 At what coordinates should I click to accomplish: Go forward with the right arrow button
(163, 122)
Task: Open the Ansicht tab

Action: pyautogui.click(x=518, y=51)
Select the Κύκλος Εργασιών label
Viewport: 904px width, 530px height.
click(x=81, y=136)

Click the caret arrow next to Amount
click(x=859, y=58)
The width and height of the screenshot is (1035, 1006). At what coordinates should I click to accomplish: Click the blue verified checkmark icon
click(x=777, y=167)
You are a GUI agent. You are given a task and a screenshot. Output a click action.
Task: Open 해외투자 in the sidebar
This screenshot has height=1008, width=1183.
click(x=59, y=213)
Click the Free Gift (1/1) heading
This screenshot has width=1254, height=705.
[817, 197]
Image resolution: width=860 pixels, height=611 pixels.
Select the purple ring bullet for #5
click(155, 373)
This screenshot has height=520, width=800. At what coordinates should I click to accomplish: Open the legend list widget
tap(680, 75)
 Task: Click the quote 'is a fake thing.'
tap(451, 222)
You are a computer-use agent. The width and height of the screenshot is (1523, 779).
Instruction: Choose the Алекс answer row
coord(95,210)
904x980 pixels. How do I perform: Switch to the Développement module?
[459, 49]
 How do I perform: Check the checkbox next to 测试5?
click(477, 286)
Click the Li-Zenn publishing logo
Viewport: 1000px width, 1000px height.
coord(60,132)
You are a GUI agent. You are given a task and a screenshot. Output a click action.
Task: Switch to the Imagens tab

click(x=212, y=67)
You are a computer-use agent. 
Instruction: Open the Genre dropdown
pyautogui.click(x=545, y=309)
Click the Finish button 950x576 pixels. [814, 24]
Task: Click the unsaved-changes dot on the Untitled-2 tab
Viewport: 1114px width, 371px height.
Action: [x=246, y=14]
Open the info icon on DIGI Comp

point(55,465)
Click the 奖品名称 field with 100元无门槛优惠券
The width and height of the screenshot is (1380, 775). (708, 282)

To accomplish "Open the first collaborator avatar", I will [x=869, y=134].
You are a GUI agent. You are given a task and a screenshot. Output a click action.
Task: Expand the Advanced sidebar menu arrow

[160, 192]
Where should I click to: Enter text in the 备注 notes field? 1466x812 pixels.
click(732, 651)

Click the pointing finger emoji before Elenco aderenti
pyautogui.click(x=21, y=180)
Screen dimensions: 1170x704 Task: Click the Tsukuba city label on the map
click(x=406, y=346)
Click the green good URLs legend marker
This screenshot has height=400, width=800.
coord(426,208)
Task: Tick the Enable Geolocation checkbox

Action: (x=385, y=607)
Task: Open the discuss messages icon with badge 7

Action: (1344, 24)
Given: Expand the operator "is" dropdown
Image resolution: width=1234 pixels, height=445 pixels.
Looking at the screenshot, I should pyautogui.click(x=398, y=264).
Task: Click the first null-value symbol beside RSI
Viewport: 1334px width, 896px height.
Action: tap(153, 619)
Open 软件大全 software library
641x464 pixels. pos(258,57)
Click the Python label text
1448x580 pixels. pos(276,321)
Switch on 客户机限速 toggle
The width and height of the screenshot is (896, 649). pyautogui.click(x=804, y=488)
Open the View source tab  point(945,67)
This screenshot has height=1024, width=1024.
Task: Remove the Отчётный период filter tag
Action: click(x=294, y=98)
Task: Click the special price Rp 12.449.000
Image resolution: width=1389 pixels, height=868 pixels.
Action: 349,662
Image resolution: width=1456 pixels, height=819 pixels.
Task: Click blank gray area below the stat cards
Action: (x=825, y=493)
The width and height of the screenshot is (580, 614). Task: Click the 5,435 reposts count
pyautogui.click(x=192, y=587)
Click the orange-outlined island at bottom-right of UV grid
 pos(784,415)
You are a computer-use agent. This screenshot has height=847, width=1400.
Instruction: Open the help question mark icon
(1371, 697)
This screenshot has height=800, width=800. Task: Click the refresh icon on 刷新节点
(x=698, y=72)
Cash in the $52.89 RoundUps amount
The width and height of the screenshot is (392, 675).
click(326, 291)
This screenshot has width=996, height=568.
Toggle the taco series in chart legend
------------------------------------------------
- Task objective -
Whenever the string "computer" turns up in a line above, copy that line out.

- Task output -
You are a computer-use agent. The width and height of the screenshot is (1523, 779).
You are a computer-use agent. 
You are a computer-use agent. This screenshot has height=847, width=1400.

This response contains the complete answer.